Texas Independent Contractor Agreement Does Not Bar California Wage and Hour Claims

By July 23, 2010Articles

Employers suffered another setback in the July 13, 2010 Ninth Circuit decision Narayan v. EGL regarding independent contractor classification. In Narayan, California delivery drivers who worked for EGL, a Texas based company, signed written contracts expressly acknowledging that they were independent contractors and not employees of EGL. In addition, the pre-printed IC agreement contained a provision stating that it was subject to enforcement under Texas law. When a few of the California drivers sued EGL for overtime pay, meal periods and unpaid reimbursements alleging they were actually employees, the trial court ruled in favor of EGL citing the express independent contractor acknowledgment each driver signed and applied Texas law to conclude that the plaintiffs were not employees.

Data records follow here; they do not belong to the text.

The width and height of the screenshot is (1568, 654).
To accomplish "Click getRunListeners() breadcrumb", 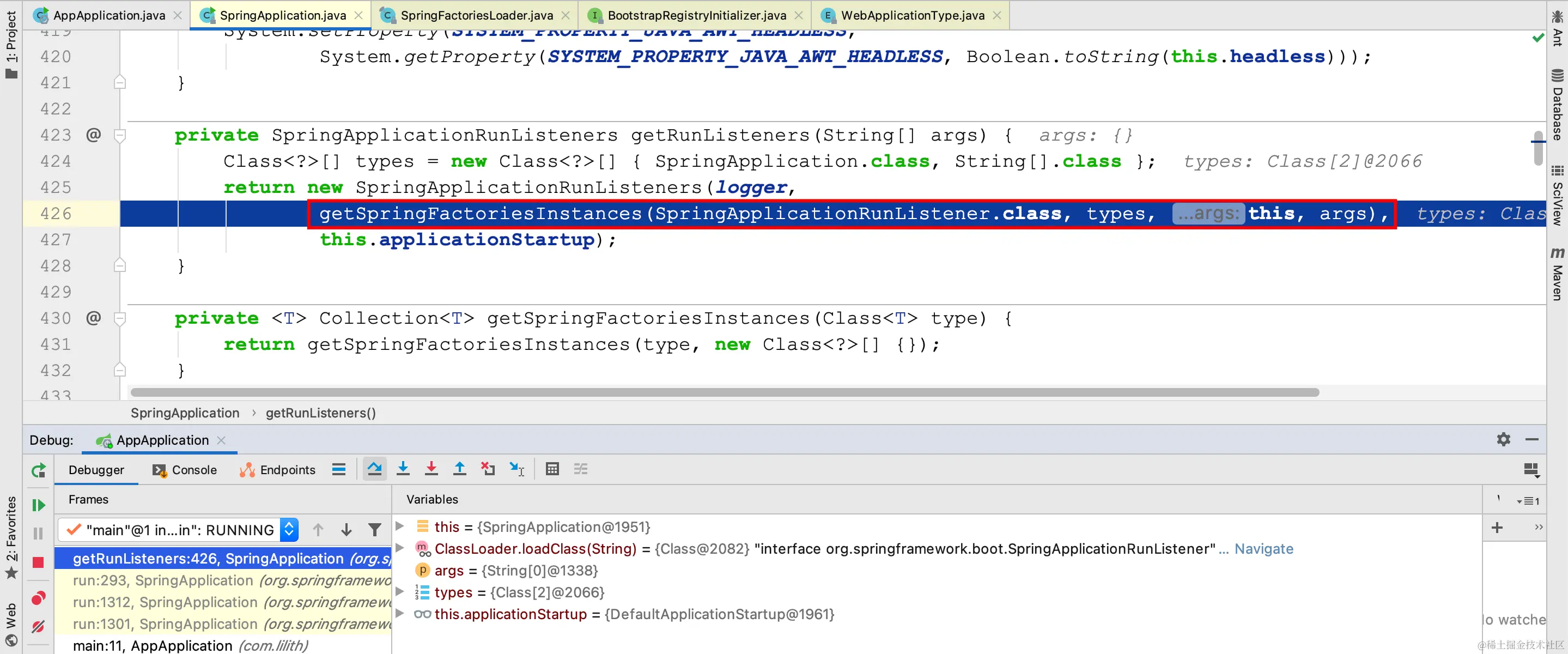I will point(320,413).
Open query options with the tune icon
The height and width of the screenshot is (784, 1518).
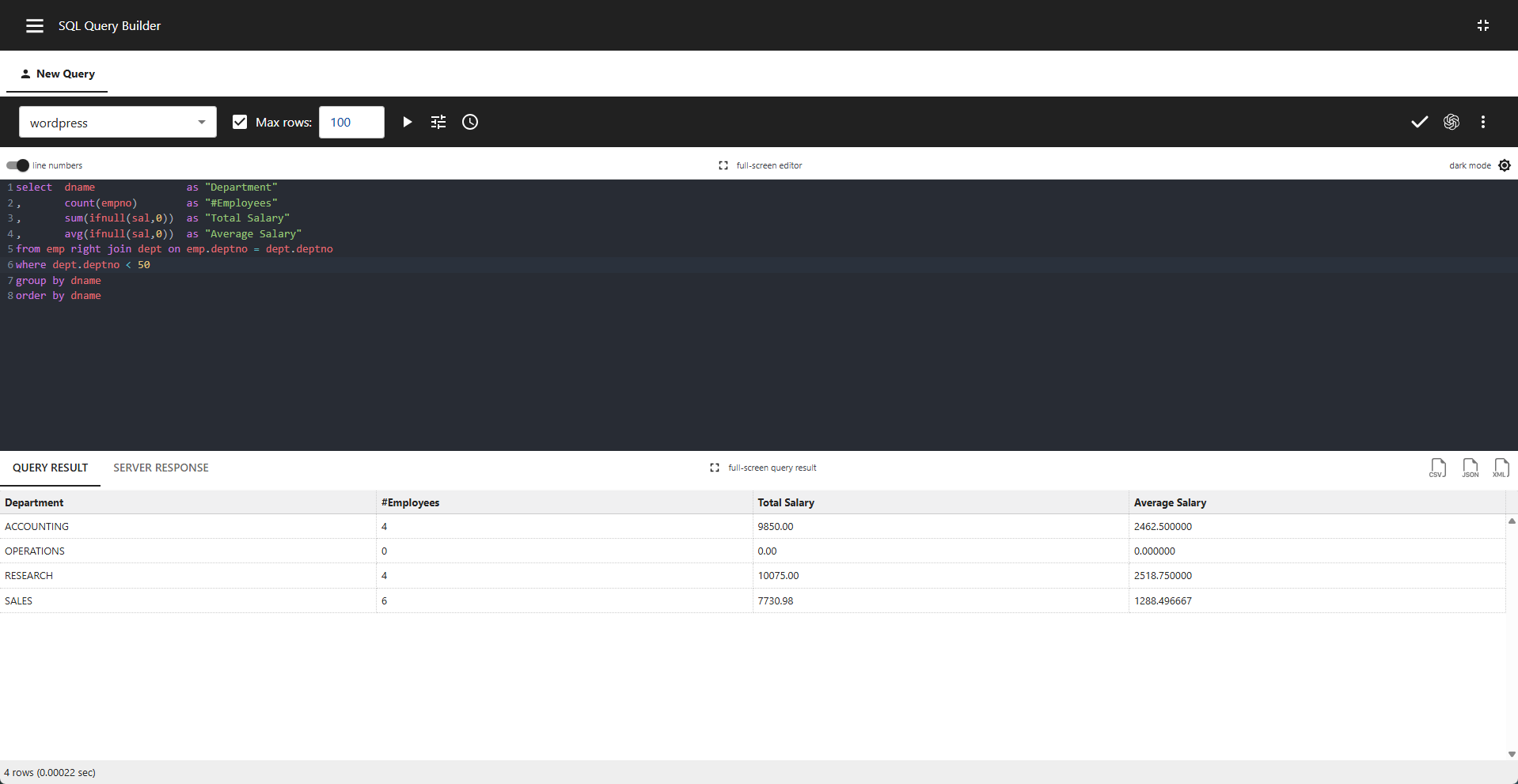(x=438, y=122)
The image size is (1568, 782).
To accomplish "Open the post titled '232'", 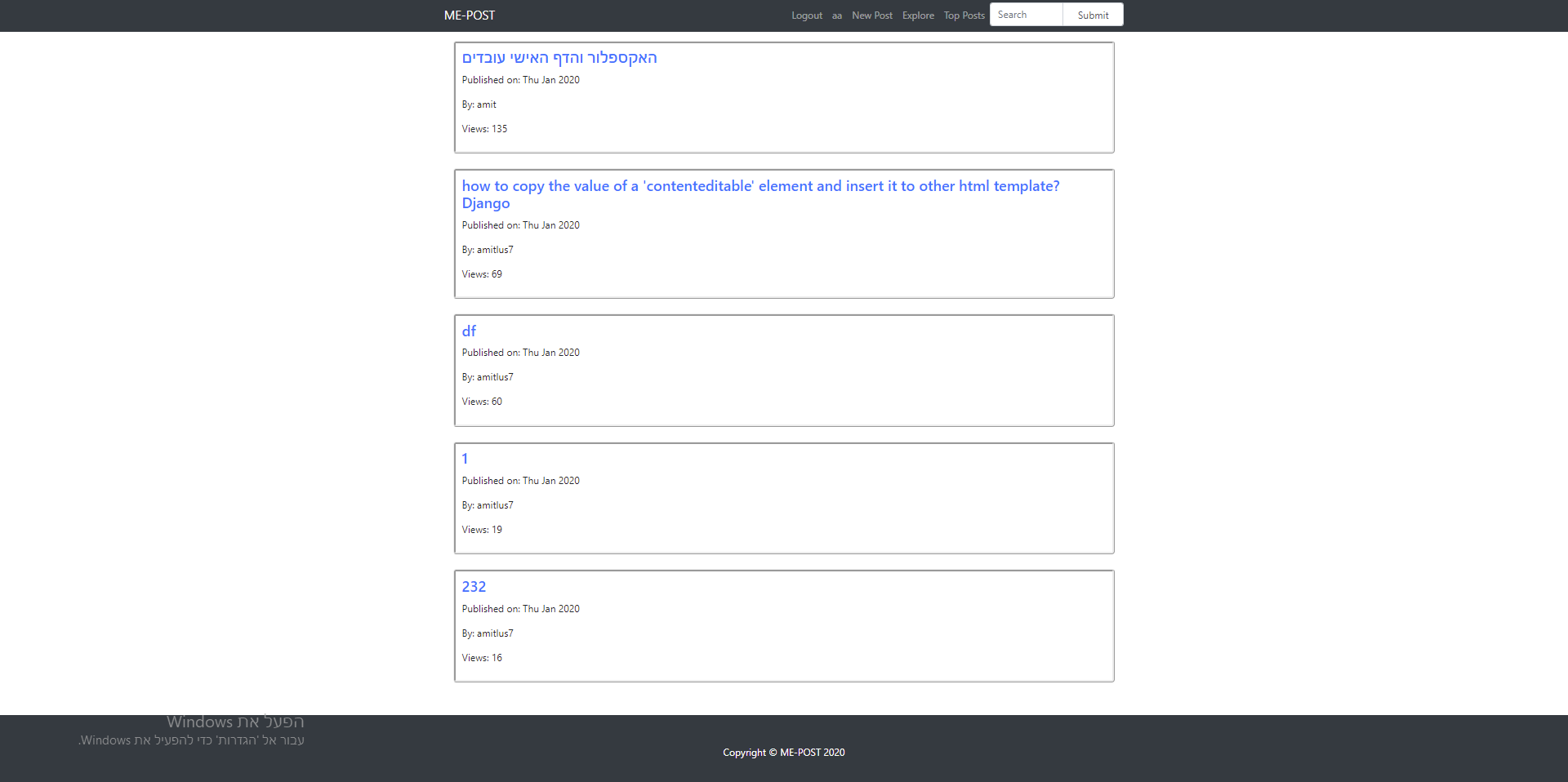I will 473,586.
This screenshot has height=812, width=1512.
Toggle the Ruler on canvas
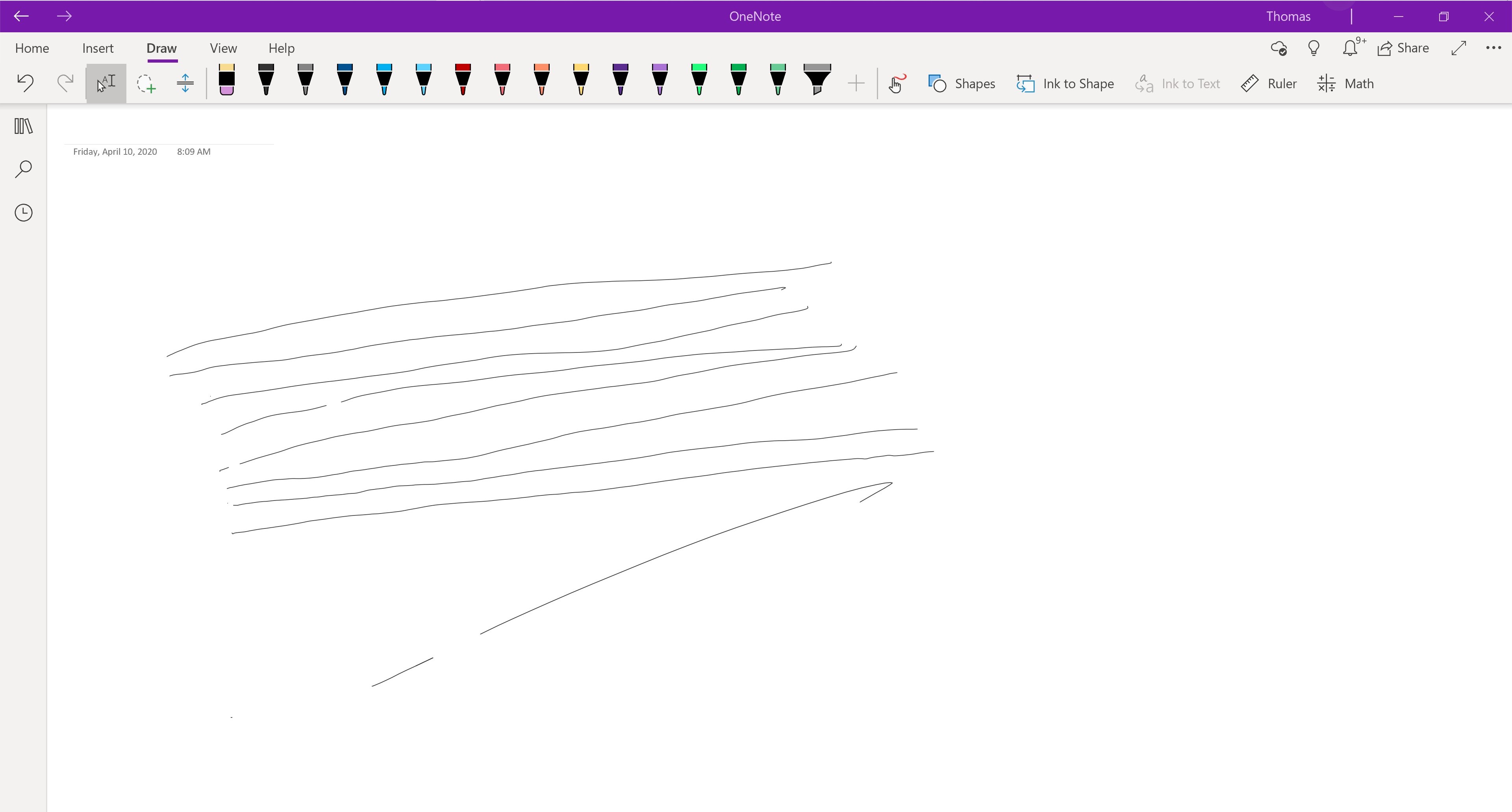pos(1268,83)
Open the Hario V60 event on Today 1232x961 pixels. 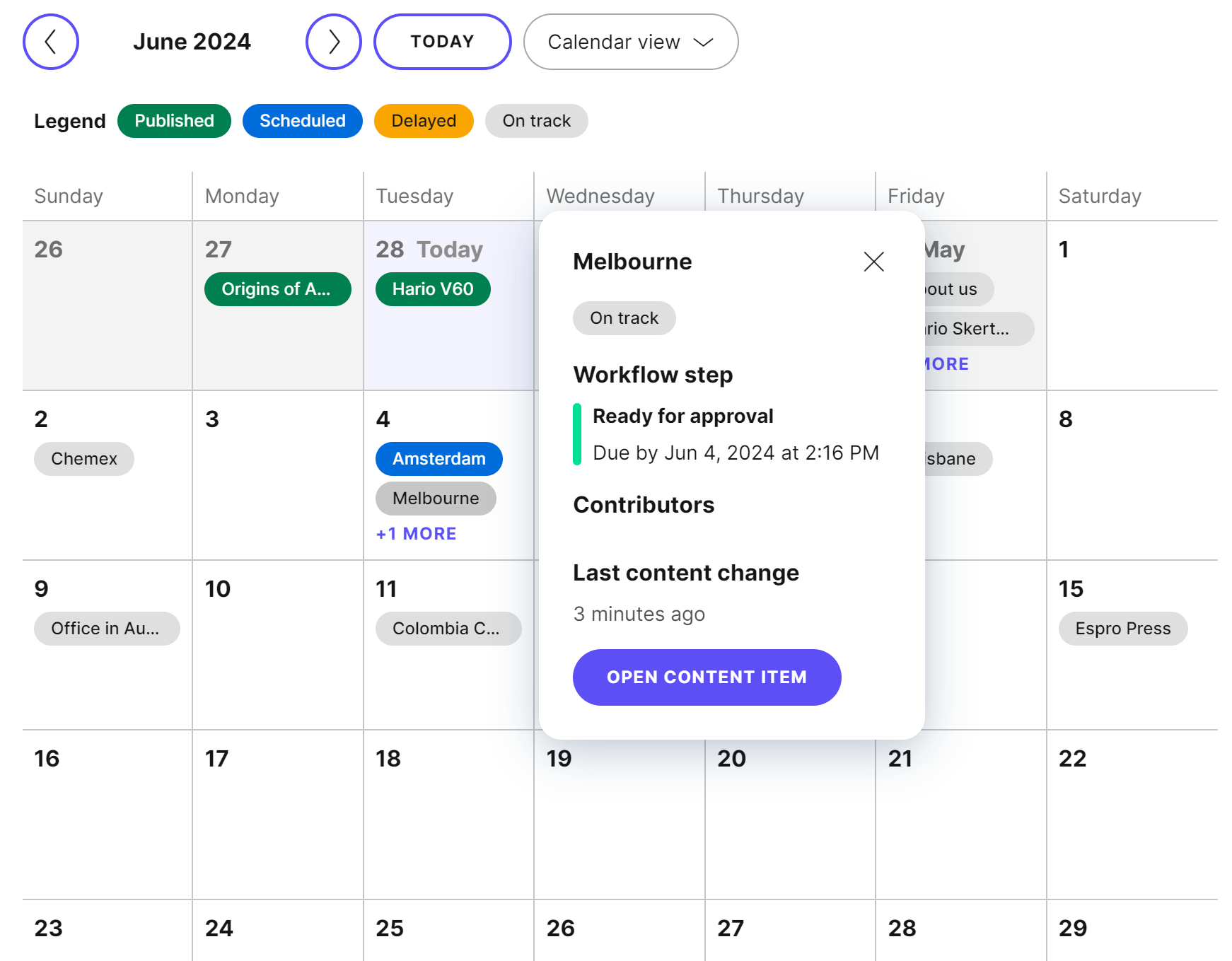tap(433, 289)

However, the Ninth Circuit reversed the lower court ruling in favor of EGL, holding that plaintiffs’ wage and hour claims were subject to California law – not Texas – under the state Labor Code and broad regulatory policy defining the employer-employee relationship, irrespective of the contractual Texas choice of law clause agreed to by the parties. The appellate court further held that the express independent contractor acknowledgment made by the drivers “is simply not significant under California’s test of employment.” “The labels placed by the parties on their relationship is not dispositive and subterfuges are not countenanced.”